🤖 AI Summary
To address the slow decoding speed, neglect of locality, and underutilization of code reuse in large language models (LLMs) for code editing tasks, this paper proposes the first editing-oriented speculative decoding framework. Our method integrates an edit-aware lightweight draft model, a dynamic verifier, and a locality-aware edit localization strategy—explicitly modeling the localized nature of code changes and intelligently reusing original code segments to generate high-quality edit drafts. Unlike conventional speculative decoding, our framework is co-designed at both architectural and mechanistic levels specifically for code editing. Experiments on CanItEdit and CodeIF-Bench demonstrate 10.38× and 13.09× decoding speedups, respectively, achieving up to 90.6% improvement over the state-of-the-art acceleration methods while preserving edit accuracy.
📝 Abstract
Large Language Models (LLMs) have demonstrated remarkable capabilities in code editing, substantially enhancing software development productivity. However, the inherent complexity of code editing tasks forces existing approaches to rely on LLMs' autoregressive end-to-end generation, where decoding speed plays a critical role in efficiency.

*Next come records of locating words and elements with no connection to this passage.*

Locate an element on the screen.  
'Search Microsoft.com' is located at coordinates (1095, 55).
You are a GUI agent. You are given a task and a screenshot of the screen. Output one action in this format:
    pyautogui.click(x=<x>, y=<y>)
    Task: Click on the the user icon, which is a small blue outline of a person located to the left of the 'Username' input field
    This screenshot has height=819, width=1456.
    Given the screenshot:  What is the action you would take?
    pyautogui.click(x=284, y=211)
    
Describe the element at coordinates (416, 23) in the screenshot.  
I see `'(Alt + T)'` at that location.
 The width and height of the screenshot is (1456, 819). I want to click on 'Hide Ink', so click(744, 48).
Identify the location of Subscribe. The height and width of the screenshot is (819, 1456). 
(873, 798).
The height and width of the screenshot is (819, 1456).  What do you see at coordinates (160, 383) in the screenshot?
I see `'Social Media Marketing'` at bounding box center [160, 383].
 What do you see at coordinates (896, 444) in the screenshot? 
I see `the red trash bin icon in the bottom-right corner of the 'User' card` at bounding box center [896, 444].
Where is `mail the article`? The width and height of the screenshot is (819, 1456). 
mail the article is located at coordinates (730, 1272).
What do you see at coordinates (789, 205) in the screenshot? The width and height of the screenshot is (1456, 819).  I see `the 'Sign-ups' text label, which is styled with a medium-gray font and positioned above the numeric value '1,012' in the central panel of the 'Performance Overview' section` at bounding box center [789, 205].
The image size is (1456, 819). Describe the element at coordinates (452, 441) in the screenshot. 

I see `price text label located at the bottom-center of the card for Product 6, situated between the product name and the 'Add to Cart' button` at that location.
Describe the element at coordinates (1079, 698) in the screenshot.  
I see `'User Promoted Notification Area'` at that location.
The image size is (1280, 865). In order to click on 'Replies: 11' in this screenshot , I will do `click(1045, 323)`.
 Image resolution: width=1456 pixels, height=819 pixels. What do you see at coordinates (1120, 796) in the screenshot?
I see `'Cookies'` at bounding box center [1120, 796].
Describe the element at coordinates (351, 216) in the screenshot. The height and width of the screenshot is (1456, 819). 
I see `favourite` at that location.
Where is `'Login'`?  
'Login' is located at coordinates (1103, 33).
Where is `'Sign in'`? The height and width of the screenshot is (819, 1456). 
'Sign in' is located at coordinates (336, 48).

While inference acceleration techniques like speculative decoding are applied to improve the decoding efficiency, these methods fail to account for the unique characteristics of code editing tasks where changes are typically localized and existing code segments are reused. To address this limitation, we propose EfficientEdit, a novel method that improves LLM-based code editing efficiency through two key mechanisms based on speculative decoding: (1) effective reuse of original code segments while identifying potential edit locations, and (2) efficient generate edit content via high-quality drafts from edit-oriented draft models and a dynamic verification mechanism that balances quality and acceleration. Experimental results show that EfficientEdit can achieve up to 10.38$ imes$ and 13.09$ imes$ speedup compared to standard autoregressive decoding in CanItEdit and CodeIF-Bench, respectively, outperforming state-of-the-art inference acceleration approaches by up to 90.6%.